* What is expected
Using the entries below, return word for word the lines from the one containing "Given: Select the PENNINGTON STADIUM text" up to and including the last.

Stored items:
####################
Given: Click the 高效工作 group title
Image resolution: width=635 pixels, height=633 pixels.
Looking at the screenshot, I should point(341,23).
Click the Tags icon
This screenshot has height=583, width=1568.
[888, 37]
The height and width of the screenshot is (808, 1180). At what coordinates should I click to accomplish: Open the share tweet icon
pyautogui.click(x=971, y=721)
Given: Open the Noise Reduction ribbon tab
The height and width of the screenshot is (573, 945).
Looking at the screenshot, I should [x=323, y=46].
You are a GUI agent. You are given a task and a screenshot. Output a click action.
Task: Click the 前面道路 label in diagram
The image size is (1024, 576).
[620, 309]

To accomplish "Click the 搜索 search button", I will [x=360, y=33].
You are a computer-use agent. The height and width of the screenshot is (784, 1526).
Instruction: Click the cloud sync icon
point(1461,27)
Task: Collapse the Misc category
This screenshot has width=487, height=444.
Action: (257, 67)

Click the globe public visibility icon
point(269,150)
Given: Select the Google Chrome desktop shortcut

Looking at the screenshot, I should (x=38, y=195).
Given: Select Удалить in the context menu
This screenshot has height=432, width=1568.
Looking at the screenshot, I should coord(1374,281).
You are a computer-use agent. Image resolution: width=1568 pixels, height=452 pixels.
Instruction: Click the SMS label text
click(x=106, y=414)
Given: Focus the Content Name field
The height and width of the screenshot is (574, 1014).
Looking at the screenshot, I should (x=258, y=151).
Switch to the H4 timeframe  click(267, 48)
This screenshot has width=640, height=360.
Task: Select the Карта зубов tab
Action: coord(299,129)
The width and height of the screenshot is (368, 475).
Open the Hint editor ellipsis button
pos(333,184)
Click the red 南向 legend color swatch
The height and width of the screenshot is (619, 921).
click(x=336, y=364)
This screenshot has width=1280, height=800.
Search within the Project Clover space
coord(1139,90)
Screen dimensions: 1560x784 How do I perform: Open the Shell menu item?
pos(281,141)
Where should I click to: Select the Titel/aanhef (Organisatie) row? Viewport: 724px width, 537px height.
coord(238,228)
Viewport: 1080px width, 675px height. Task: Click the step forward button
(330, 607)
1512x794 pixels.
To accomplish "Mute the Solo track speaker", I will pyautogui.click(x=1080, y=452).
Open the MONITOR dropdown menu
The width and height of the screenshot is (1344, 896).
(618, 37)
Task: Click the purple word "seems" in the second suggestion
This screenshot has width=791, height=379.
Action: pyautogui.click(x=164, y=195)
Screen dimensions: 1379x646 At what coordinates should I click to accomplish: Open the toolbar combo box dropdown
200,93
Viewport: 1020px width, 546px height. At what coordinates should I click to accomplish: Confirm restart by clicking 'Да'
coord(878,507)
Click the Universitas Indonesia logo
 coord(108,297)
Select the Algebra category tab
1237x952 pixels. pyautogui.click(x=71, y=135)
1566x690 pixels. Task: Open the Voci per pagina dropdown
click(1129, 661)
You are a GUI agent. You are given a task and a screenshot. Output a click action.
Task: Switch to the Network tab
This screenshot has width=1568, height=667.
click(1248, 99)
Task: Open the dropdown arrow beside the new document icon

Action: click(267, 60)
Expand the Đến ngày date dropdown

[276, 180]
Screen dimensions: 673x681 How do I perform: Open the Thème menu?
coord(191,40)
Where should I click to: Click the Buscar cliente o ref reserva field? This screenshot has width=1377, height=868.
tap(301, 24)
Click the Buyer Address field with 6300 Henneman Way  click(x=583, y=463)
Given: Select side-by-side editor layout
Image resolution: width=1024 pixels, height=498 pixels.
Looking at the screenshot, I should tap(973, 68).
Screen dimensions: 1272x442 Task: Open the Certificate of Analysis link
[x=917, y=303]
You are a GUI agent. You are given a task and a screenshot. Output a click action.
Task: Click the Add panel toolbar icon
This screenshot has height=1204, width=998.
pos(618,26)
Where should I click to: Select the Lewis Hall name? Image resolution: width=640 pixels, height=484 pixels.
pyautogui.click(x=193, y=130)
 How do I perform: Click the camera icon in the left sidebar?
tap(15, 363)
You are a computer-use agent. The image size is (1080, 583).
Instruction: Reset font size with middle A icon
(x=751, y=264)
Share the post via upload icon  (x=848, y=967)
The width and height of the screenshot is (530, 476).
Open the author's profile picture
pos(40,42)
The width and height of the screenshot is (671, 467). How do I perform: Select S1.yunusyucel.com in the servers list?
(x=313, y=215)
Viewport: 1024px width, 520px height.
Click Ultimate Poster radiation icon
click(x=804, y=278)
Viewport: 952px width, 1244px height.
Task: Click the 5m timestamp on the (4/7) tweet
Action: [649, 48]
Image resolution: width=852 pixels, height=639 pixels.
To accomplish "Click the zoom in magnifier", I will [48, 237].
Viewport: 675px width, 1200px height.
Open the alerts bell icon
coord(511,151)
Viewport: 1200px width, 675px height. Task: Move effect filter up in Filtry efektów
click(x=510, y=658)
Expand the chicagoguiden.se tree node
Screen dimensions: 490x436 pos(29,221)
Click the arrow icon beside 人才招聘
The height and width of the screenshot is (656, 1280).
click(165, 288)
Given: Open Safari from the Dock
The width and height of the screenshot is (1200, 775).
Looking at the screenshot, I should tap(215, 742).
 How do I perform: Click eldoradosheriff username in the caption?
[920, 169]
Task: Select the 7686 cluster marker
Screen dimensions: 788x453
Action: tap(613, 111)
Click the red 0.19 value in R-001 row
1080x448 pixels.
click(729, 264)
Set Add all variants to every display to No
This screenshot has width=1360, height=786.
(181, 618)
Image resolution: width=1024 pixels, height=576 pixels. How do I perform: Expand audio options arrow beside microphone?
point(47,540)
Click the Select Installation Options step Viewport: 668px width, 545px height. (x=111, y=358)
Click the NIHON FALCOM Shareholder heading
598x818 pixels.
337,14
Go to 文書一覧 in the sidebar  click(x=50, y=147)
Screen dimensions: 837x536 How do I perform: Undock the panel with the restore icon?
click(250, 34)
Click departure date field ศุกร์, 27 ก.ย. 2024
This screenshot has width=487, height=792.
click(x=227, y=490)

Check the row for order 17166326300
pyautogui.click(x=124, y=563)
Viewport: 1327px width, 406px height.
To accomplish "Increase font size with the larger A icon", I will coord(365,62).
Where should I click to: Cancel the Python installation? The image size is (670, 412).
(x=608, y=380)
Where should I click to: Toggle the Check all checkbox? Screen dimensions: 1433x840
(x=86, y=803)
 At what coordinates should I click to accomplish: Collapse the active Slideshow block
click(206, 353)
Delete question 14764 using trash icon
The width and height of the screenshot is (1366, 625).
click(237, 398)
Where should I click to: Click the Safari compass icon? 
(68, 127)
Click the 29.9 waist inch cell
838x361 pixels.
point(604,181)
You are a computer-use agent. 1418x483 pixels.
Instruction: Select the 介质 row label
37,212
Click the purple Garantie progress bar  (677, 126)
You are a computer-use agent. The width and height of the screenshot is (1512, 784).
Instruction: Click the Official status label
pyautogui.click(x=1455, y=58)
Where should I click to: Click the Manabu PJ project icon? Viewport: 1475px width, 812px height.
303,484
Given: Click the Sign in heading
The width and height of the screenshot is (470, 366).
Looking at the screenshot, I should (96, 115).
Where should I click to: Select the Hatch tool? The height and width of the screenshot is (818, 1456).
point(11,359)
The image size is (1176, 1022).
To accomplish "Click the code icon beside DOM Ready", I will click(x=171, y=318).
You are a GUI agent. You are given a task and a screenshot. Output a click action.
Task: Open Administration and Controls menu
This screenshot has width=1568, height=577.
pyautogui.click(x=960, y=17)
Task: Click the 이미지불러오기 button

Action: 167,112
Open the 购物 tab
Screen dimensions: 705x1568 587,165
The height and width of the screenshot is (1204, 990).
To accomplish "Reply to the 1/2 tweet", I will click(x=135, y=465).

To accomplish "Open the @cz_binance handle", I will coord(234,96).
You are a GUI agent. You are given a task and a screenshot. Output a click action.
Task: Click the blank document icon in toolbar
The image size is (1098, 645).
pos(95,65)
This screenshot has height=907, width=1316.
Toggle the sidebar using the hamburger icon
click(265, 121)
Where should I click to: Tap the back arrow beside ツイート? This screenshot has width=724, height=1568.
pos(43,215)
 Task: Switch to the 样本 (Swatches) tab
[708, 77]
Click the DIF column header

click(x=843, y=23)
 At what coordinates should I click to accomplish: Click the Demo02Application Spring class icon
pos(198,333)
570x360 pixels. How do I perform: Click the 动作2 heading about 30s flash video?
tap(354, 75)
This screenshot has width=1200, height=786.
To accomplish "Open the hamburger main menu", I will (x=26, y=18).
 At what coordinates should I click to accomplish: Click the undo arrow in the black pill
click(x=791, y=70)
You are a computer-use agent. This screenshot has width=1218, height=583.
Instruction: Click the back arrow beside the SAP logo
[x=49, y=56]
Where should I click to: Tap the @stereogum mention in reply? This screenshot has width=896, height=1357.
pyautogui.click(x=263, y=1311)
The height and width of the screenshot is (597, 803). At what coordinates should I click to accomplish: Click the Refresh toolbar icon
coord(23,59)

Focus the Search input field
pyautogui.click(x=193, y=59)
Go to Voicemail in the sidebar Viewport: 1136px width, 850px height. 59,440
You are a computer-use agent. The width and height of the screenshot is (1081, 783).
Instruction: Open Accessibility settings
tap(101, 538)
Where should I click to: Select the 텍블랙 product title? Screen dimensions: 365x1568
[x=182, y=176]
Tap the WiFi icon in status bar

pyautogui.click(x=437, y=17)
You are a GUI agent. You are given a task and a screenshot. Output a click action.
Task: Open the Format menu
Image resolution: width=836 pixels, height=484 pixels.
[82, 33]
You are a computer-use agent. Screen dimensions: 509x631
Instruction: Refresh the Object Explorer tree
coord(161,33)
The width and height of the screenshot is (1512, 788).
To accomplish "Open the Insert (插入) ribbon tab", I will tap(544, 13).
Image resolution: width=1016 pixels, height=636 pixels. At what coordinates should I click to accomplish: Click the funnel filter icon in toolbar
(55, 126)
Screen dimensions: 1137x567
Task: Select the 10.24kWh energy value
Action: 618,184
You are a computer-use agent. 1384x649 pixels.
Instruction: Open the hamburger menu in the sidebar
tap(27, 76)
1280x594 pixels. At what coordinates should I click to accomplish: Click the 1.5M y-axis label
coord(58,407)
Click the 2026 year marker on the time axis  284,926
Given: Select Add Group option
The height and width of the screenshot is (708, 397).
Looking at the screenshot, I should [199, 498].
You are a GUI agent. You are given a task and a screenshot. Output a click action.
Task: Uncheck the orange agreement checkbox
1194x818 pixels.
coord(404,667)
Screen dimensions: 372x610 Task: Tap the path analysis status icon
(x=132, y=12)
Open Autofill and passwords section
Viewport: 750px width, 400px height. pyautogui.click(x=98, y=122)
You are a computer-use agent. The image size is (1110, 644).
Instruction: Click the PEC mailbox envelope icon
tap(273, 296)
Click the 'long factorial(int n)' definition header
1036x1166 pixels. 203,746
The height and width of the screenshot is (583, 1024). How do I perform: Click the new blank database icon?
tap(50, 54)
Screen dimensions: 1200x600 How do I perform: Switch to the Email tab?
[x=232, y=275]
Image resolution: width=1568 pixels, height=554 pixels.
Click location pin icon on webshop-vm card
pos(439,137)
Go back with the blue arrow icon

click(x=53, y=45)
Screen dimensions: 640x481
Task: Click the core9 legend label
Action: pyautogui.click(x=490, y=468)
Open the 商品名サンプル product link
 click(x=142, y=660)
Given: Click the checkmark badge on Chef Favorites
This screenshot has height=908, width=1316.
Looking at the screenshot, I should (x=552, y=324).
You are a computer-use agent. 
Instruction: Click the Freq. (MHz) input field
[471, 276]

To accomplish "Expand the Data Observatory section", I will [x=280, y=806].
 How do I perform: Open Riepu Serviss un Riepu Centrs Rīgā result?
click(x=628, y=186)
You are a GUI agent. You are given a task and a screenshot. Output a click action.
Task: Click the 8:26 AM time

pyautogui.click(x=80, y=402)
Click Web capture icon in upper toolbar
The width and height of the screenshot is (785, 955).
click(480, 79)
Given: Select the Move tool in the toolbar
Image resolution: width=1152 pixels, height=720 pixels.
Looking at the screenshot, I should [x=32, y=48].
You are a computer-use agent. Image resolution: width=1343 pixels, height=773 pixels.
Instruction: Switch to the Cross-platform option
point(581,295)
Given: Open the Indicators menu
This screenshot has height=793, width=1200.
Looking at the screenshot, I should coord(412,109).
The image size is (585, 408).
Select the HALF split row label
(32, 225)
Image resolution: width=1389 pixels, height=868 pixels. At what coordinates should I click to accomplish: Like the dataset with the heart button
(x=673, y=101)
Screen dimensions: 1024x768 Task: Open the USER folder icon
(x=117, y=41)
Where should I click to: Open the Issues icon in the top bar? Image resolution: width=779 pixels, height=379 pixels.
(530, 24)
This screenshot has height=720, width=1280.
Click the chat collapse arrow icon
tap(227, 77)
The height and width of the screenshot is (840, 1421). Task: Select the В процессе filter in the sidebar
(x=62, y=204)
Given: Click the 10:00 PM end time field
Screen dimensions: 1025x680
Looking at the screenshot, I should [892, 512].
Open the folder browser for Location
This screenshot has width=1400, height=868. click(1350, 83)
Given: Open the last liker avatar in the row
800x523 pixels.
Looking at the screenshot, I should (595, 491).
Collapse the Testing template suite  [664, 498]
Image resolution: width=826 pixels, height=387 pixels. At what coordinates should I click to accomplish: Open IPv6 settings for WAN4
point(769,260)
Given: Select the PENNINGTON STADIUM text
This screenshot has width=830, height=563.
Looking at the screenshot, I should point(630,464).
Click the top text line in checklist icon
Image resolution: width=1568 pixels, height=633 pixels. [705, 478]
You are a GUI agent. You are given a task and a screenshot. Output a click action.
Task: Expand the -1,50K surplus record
####################
* Reply to the exercise
Given: Select the PENNINGTON STADIUM text
This screenshot has width=830, height=563.
Looking at the screenshot, I should point(630,464).
Click the top text line in checklist icon
Image resolution: width=1568 pixels, height=633 pixels. [705, 478]
You are a GUI agent. You are given a task and a screenshot. Output a click action.
Task: Expand the -1,50K surplus record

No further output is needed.